-- Problem to work on --
Copy out every line of the stretch from the line containing "You are a computer-use agent. Viewport: 1013px" through the end of the items, and shift each coordinate in the answers by -114 while leaving all other numbers unchanged.

═════ Records to use

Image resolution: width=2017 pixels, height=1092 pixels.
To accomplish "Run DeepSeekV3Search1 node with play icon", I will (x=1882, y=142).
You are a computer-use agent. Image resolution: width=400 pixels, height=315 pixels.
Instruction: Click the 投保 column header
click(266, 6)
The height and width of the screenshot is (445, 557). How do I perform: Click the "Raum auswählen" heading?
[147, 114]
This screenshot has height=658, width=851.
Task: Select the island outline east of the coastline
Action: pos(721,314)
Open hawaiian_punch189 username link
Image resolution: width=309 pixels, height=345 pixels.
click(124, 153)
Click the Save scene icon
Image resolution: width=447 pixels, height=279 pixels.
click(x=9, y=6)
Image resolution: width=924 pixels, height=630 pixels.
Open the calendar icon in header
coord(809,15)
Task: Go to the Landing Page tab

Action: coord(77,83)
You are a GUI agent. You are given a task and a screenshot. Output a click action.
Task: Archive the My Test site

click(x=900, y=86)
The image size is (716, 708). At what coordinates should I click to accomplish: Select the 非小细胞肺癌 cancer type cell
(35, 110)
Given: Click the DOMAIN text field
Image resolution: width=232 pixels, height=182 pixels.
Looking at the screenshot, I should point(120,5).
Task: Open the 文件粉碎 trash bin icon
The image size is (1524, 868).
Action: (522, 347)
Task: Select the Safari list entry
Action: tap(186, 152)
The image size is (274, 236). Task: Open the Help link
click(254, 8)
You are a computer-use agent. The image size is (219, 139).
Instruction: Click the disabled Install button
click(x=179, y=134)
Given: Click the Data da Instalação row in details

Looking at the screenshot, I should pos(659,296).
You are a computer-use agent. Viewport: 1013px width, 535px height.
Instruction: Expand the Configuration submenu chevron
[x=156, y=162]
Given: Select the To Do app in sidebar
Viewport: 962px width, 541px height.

══════════

-- Answer --
You are a computer-use agent. Viewport: 1013px width, 535px height.
Instruction: Expand the Configuration submenu chevron
[x=42, y=48]
Given: Select the To Do app in sidebar
Viewport: 962px width, 541px height.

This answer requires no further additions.